START Exercise data

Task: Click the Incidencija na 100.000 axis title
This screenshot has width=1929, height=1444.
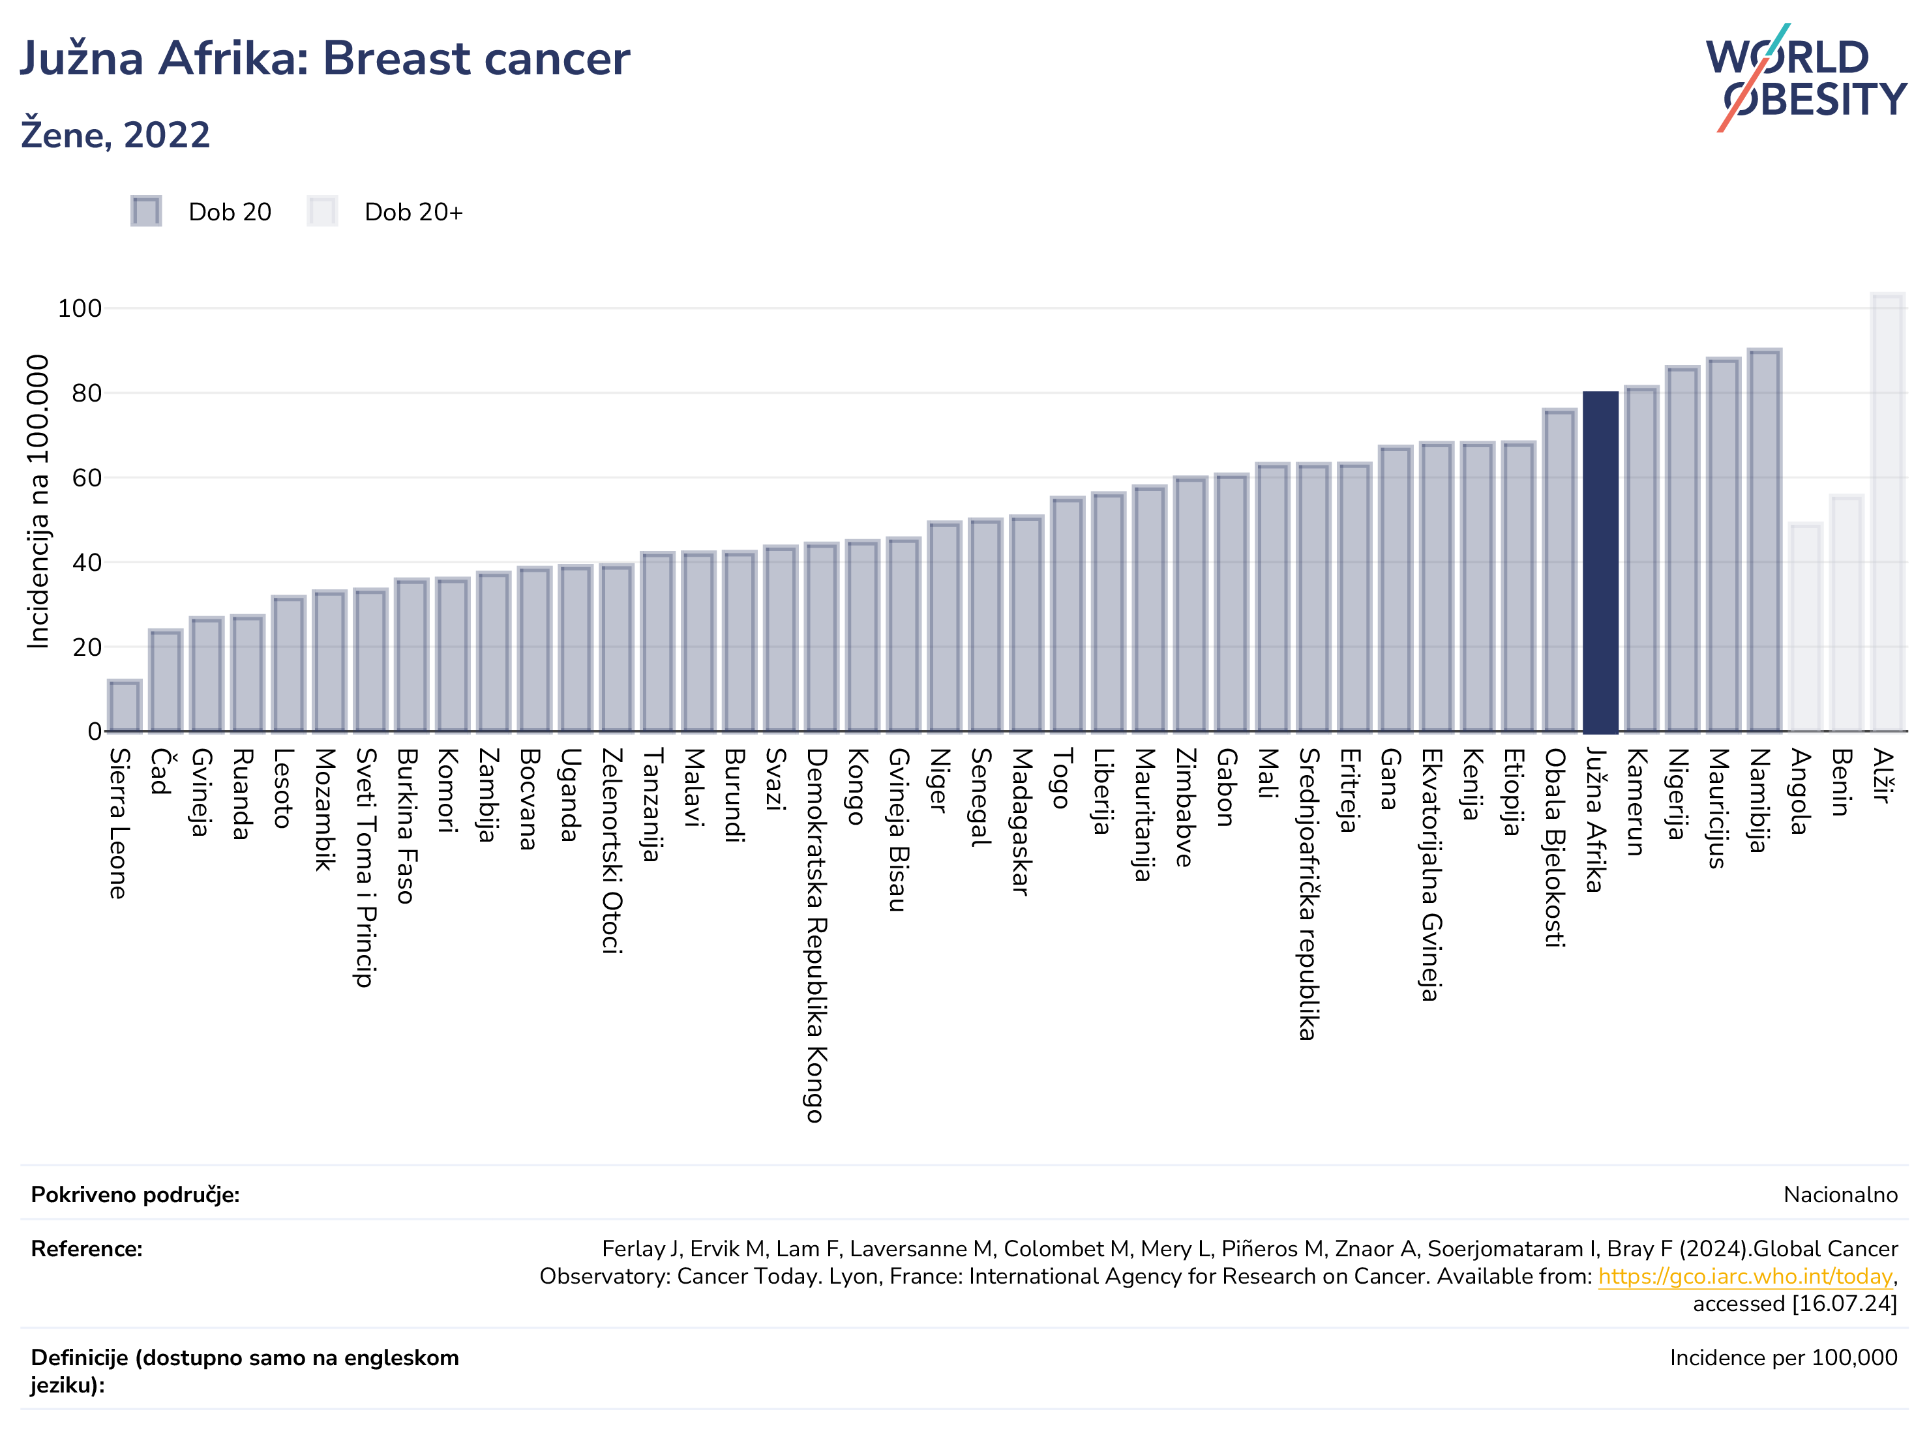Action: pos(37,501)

END Exercise data
START Exercise data

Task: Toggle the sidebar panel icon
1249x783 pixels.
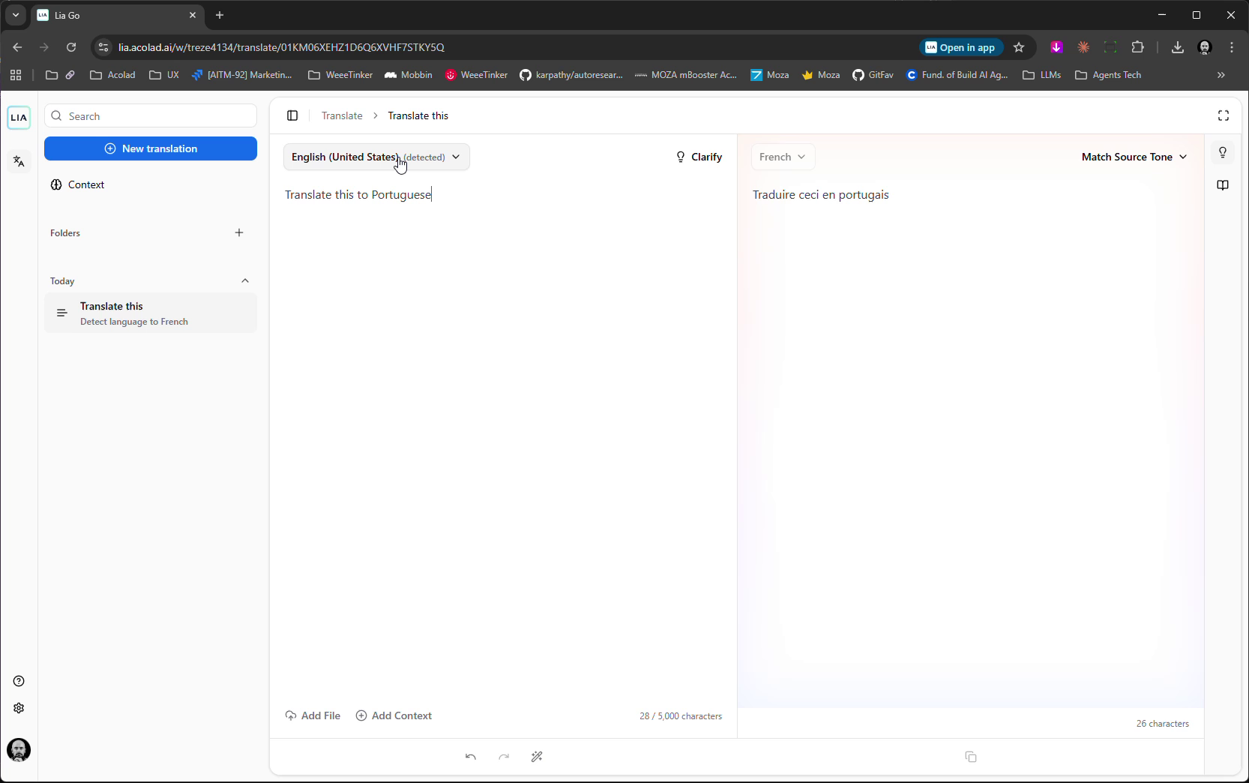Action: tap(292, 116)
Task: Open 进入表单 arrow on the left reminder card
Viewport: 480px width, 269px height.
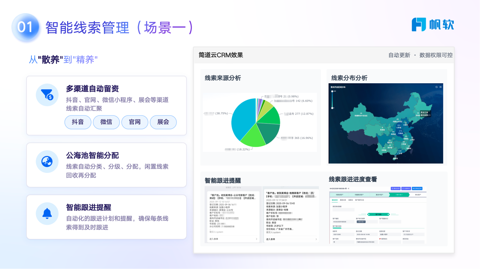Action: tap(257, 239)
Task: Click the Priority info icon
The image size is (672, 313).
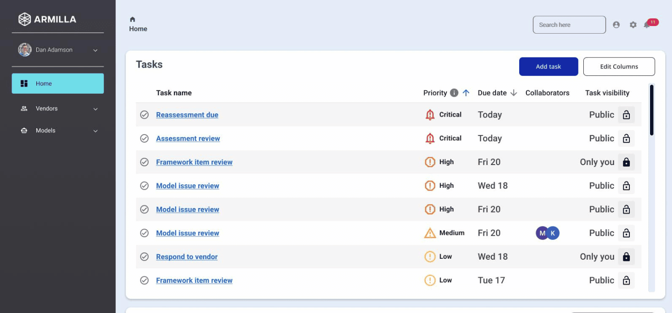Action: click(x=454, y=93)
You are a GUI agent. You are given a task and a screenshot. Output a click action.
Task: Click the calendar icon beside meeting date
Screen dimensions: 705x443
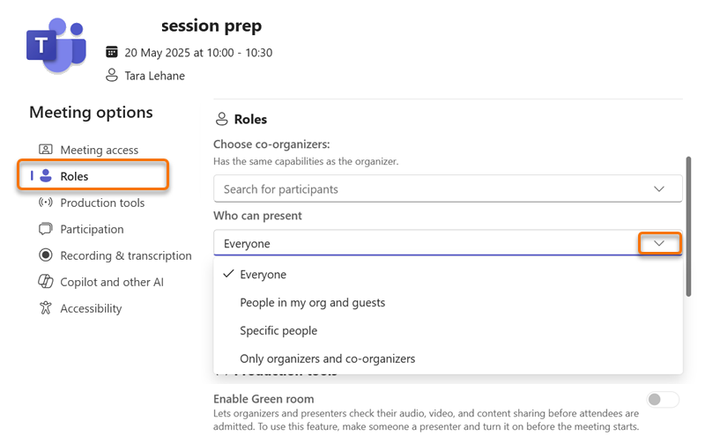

END Exercise data
START Exercise data

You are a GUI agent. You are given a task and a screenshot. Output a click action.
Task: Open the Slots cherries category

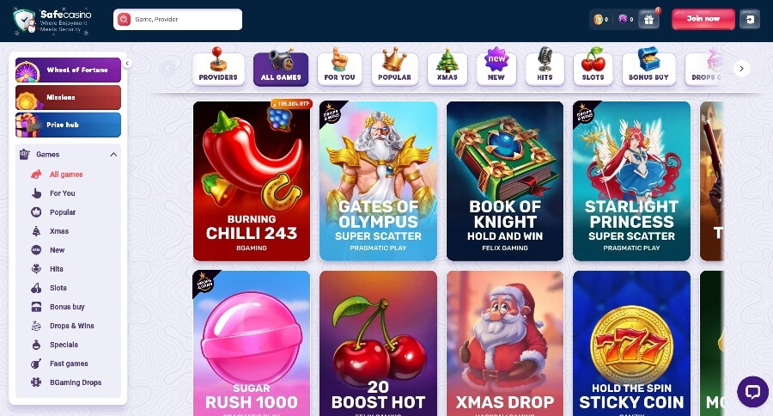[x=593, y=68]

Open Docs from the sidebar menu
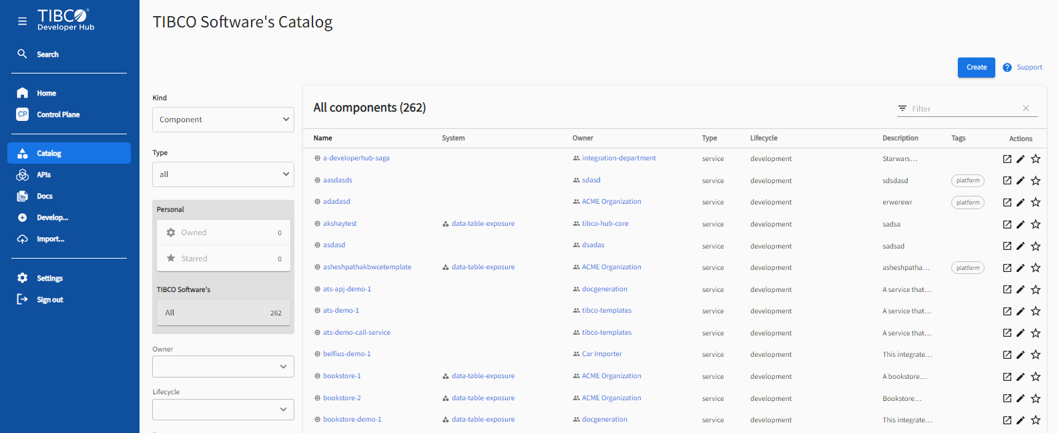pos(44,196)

END Exercise data

- Assignment
Wherever the word "icon" appears in a line of the data, copy that line.

- Your response
Task: Toggle the sidebar panel icon
Task: Click the Priority info icon
Task: Click the calendar icon beside meeting date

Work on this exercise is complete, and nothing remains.